ABSTRACT

This chapter discusses the discursive transformation of a charismatic female figure of low-caste background, Sarasvatī Devī (1752–1839), from a leader of the Kartābhajās, a putatively heterodox Sahajiyā Vaiṣṇava religious community in late 18th-century Bengal, to the deified Satīmā, considered by her followers and hagiographers to be a manifestation of Ᾱdiṥakti (Cosmic Mother) in human form. It shows that her leadership is contingent on the absence of suitable male leaders but later her spiritual authority is crystalized through the fame she acquires as a miracle-healer and through her role as a mediator when the ritual heterodoxies of her sect clashed with the mandate of the local Brahminical political authority.

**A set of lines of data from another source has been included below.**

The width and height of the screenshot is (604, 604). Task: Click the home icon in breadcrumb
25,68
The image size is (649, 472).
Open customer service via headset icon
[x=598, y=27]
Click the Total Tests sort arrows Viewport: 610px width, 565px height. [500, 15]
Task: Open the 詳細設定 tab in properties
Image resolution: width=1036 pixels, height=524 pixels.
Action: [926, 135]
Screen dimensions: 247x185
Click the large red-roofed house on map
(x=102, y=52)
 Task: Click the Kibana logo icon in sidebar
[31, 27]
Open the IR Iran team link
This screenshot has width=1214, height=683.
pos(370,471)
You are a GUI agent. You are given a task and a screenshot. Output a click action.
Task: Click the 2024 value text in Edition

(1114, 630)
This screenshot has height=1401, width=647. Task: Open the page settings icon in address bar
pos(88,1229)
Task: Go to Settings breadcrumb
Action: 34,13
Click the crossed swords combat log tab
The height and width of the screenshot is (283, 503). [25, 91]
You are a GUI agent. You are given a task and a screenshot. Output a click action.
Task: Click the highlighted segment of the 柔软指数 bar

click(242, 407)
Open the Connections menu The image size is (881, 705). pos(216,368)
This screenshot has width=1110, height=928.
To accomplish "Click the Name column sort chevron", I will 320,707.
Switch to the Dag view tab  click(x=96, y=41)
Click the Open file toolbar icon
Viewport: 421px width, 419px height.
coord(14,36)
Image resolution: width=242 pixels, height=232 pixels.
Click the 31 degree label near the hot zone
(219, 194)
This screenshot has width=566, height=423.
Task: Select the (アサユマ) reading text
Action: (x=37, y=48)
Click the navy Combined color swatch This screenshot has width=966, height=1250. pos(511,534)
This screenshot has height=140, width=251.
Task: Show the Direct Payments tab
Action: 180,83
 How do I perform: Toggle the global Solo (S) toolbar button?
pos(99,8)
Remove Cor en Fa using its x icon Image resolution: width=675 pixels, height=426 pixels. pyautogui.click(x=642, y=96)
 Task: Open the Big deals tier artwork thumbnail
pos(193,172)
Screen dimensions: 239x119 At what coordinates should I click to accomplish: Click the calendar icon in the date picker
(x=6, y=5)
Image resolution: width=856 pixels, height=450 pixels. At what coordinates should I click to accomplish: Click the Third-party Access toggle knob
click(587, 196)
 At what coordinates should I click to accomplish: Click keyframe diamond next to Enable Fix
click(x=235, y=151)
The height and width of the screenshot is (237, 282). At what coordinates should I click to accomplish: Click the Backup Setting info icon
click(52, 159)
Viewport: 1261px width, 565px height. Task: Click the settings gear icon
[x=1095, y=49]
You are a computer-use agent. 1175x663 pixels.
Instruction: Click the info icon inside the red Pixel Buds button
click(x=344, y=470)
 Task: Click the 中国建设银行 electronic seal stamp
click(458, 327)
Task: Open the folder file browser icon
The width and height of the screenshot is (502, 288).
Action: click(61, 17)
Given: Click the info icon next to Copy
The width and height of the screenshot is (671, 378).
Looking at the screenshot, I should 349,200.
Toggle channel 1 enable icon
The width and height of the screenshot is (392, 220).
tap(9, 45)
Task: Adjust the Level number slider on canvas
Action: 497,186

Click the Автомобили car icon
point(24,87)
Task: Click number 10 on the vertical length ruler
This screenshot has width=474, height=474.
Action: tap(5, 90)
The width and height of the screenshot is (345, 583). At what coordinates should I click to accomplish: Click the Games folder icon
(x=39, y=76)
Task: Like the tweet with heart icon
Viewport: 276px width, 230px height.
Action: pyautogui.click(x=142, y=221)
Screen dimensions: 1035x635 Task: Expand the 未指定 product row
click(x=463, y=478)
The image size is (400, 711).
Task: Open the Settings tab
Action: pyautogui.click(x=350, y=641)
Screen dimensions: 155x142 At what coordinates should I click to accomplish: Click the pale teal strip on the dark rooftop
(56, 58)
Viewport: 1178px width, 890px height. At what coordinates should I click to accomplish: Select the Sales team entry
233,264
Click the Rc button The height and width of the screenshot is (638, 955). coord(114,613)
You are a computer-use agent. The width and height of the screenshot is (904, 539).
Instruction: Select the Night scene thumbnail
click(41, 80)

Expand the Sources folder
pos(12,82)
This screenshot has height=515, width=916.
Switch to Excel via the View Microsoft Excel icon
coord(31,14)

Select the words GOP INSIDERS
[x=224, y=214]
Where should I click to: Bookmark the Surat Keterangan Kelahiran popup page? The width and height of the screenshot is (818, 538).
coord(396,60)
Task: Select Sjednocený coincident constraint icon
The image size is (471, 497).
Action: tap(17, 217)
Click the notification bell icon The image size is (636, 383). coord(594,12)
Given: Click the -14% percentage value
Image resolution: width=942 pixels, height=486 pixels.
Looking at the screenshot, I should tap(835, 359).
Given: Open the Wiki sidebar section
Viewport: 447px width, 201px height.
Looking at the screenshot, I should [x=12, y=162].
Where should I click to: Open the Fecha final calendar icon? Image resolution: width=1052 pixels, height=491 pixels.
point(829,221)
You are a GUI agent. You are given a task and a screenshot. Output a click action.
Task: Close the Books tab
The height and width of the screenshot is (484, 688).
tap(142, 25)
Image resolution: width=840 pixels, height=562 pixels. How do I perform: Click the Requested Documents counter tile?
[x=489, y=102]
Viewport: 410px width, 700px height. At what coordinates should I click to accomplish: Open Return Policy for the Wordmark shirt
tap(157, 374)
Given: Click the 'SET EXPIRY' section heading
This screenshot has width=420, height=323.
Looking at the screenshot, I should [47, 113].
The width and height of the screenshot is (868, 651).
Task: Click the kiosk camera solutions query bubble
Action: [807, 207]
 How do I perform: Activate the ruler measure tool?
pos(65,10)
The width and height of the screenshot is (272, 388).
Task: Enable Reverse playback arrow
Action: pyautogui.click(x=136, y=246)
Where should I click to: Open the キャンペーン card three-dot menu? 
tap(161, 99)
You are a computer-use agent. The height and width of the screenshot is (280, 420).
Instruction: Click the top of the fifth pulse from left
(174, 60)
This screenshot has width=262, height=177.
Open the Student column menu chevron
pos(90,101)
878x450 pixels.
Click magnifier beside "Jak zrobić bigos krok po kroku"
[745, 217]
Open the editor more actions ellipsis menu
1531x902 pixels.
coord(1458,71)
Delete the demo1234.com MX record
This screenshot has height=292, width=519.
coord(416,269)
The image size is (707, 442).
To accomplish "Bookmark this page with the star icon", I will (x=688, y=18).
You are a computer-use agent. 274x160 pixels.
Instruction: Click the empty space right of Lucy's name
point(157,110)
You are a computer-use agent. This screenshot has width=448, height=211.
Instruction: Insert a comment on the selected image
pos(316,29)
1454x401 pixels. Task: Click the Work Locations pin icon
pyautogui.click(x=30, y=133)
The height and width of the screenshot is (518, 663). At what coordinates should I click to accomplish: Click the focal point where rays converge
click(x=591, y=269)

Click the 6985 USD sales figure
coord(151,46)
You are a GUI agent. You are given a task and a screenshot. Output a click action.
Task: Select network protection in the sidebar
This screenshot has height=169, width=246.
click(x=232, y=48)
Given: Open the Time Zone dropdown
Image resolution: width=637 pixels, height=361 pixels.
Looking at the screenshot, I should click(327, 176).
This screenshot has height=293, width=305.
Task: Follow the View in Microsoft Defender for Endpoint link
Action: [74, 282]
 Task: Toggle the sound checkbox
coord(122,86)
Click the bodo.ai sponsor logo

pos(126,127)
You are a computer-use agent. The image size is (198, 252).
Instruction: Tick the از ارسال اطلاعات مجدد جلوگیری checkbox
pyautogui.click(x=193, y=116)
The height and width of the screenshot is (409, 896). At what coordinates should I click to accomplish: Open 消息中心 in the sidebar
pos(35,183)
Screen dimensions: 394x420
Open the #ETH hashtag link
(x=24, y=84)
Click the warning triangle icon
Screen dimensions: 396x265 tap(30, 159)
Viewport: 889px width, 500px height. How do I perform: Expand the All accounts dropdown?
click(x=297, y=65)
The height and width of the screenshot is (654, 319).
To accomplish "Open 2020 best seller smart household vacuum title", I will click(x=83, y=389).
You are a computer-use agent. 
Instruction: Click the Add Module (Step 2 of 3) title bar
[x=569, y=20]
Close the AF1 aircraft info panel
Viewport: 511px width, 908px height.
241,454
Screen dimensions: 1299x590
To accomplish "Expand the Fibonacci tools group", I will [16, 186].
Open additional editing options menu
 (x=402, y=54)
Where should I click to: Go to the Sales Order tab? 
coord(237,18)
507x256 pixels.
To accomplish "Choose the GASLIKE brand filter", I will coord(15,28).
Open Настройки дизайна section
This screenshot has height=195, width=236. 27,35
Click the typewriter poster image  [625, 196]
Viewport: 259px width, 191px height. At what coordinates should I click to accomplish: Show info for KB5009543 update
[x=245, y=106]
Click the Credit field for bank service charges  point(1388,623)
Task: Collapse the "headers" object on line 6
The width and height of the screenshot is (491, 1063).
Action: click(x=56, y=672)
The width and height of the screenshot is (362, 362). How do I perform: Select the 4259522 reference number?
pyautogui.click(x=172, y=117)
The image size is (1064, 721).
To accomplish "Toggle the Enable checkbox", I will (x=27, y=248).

Drawing on methodologies from intellectual history and intersectionality, the essay conceptualizes female agency as acts through which women carve for themselves a discursive space within the domain of ritual authority. Such acts of exerting agency can take the form of overlapping strategies to negotiate the hierarchies of gender, caste, and political power within which notions of religious authority are entrenched.

The chapter also addresses how deification becomes a discursive strategy to claim legitimacy for charismatic female figures operating at the margins of socio-political structures, which ironically obscure and erase the liminality and resistance to dominant structures which marked their historical agency as leaders.